[gmx-users] Trouble balancing GPU/CPU force calculation load, ratio = 0.09
jason.hill at zoologi.su.se
Wed Dec 17 14:20:23 CET 2014
Hi Szilard and list,
Thanks for the response. First, I experimented further with the MPI thread number. Optimal performance was reached when I used 24 mpi ranks and defined 12 of those to me used for PME only. This resulted in less threads than logical cores, and pinning being off. Even though I got a warning to that effect, performance still increased 33% and now I am simulating ~3ns/day on a 90,000 atom system. Using 16 or 32 mpi ranks cuts performance in half, and I notice that the automatic PME mesh size stays much larger. Can someone please explain how these might be related? If I try set domain decomposition manually through mdrun -dd, I can’t choose a value that it seems to land on automatically, for example 72 72 72 is said to be too small when the PME mesh ends up there automatically anyway. Am I misunderstanding PME mesh size vs domain decomposition?
Second, I increased the GPU clock speed to its maximum of 875MHz, but saw no improvement. In fact, monitoring GPU usage showed that it never exceeded 20%! I’m somewhat at a loss for how I can further optimize my run, and more efficiently use my GPU. Any further pointers here would be much appreciated.

— EXTRACTED RECORDS —
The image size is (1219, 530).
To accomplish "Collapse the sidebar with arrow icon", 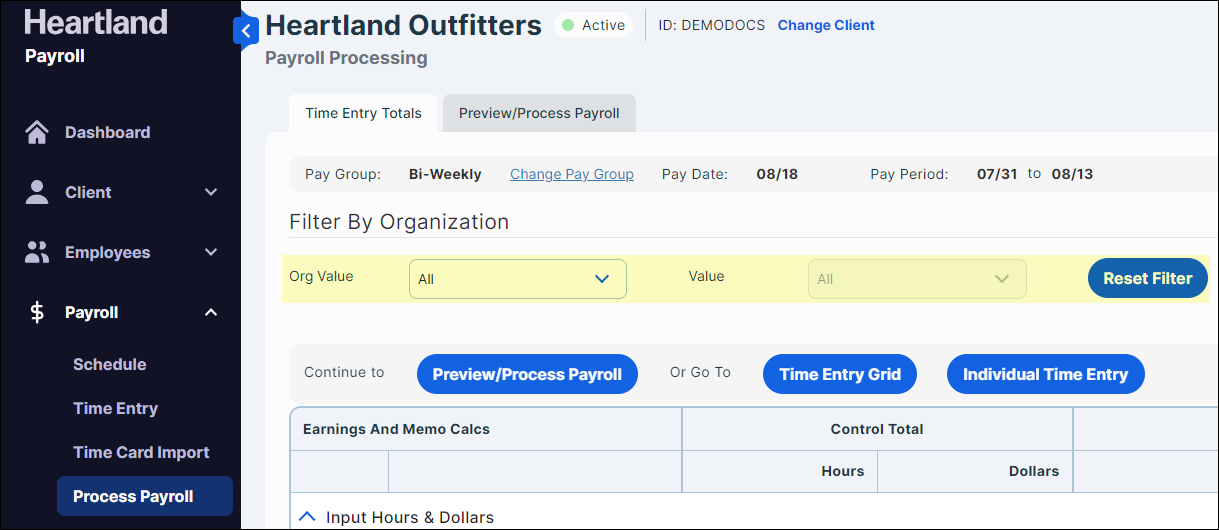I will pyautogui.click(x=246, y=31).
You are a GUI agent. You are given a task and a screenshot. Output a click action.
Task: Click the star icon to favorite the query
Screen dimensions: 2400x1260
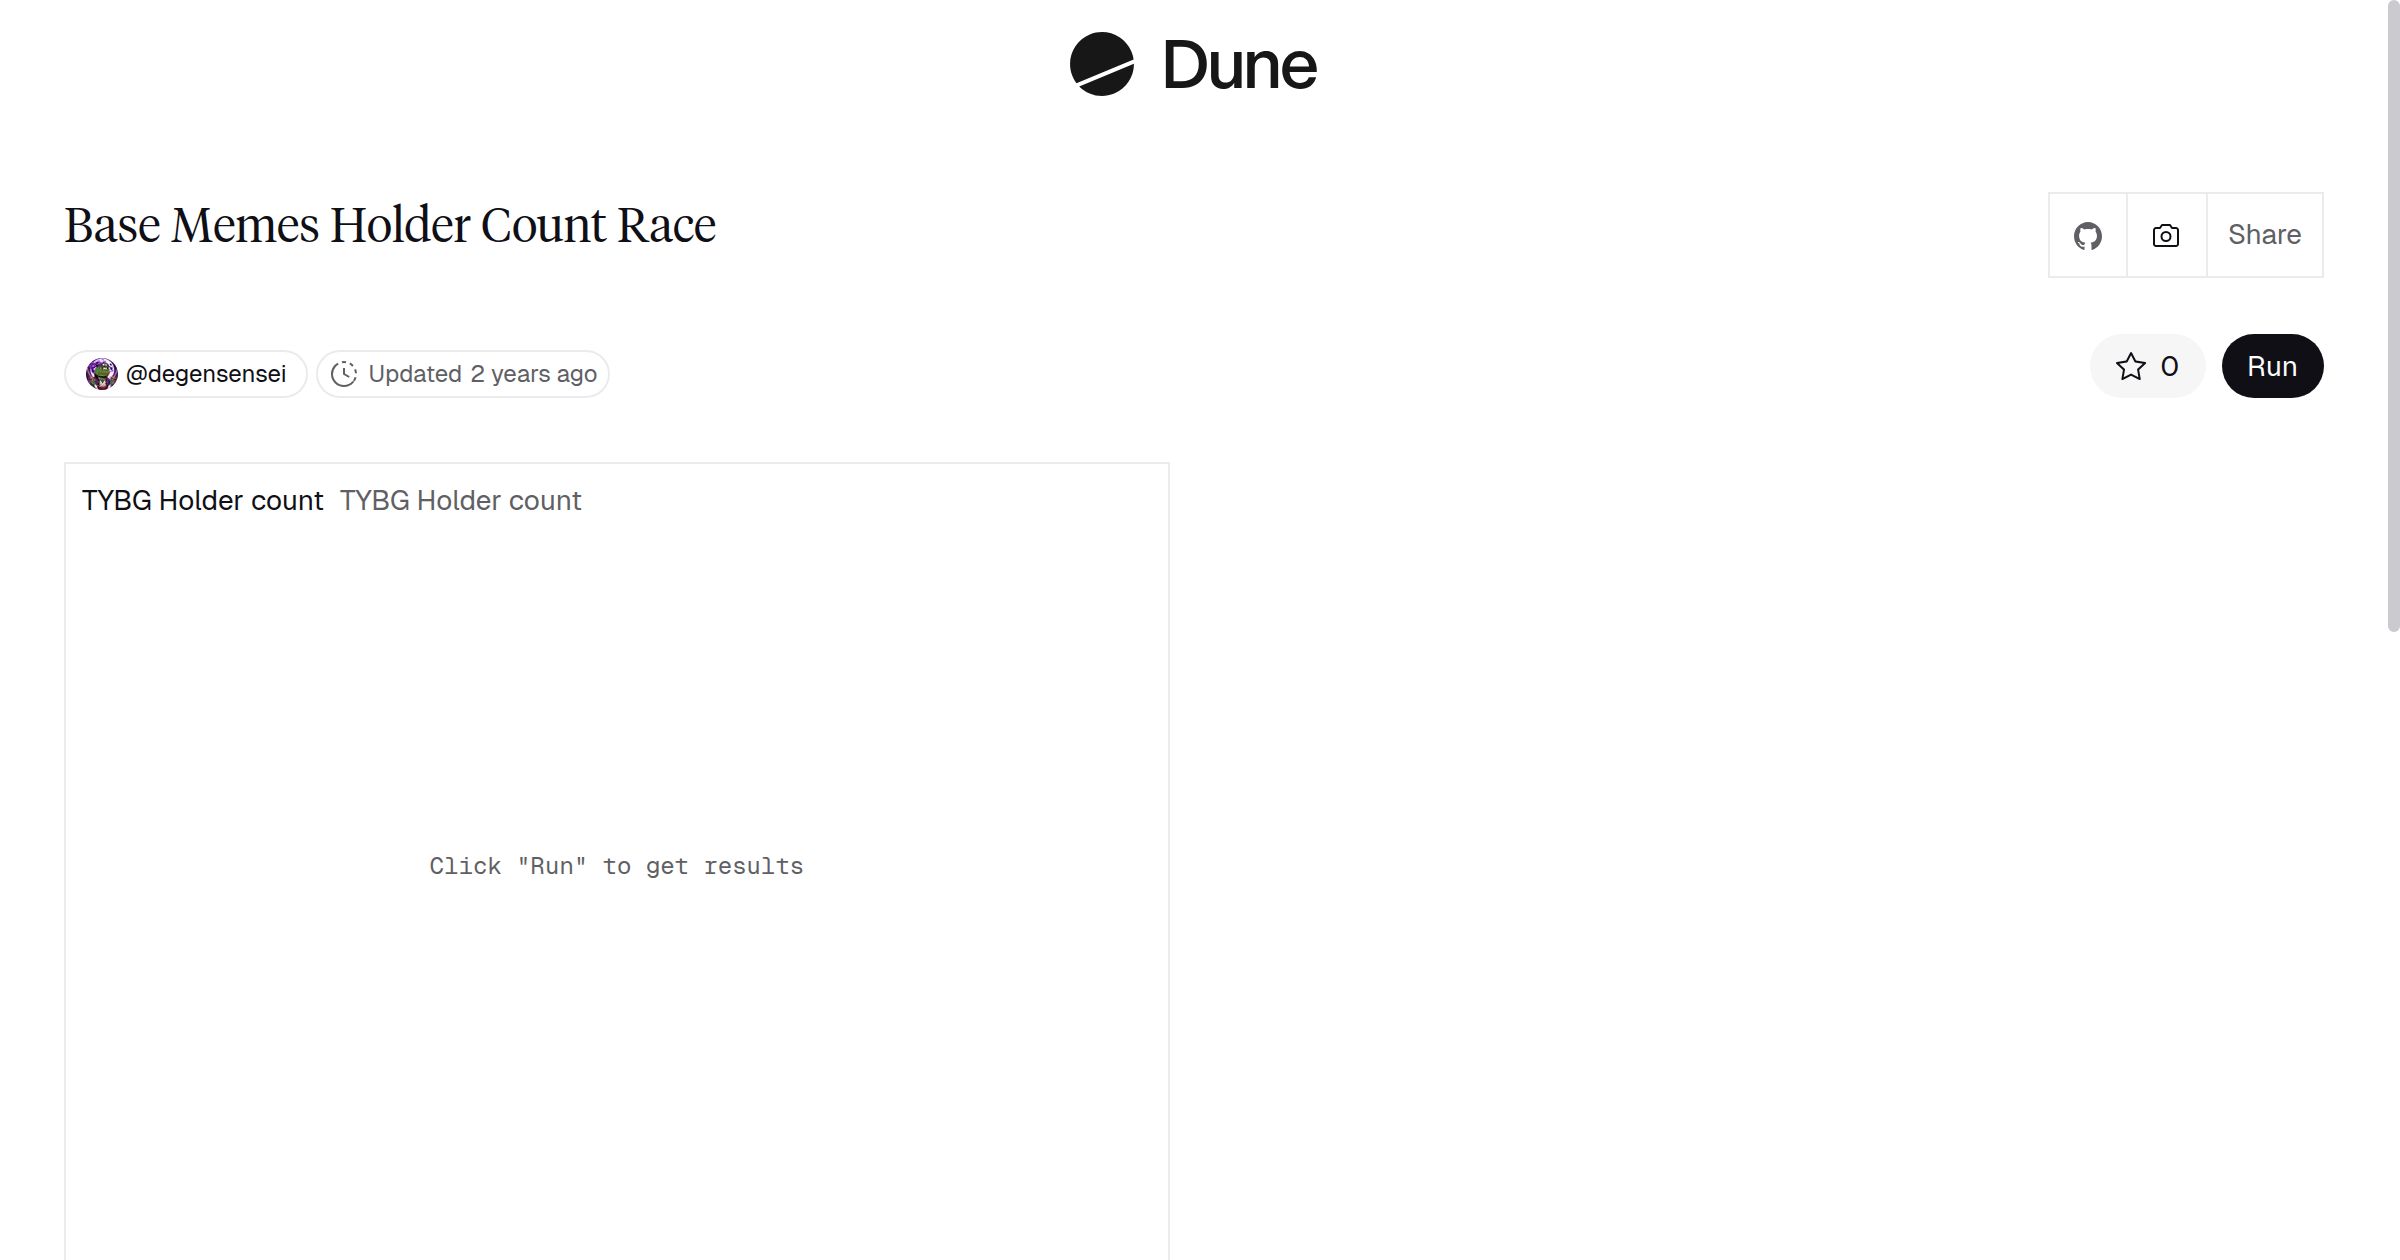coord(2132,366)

— WHAT YOU WILL DO —
1. Reproduce word for word the part of the GPU load-balancing post that opens with the words containing "Second, I increased" and closes with "be much appreciated.".
2. Condense the paragraph of the GPU load-balancing post that begins "Second, I increased the GPU clock speed" into a short list that keeps its main facts.
The records are separate material and are unrelated to the GPU load-balancing post.

— SET OF ANSWERS —
1.
Second, I increased the GPU clock speed to its maximum of 875MHz, but saw no improvement. In fact, monitoring GPU usage showed that it never exceeded 20%! I’m somewhat at a loss for how I can further optimize my run, and more efficiently use my GPU. Any further pointers here would be much appreciated.

2.
- The GPU clock speed was raised to its maximum of 875MHz, with no improvement.
- Monitoring showed GPU usage never went above 20%.
- The writer doesn't know how to further optimize the run or use the GPU more efficiently, and asks for further pointers.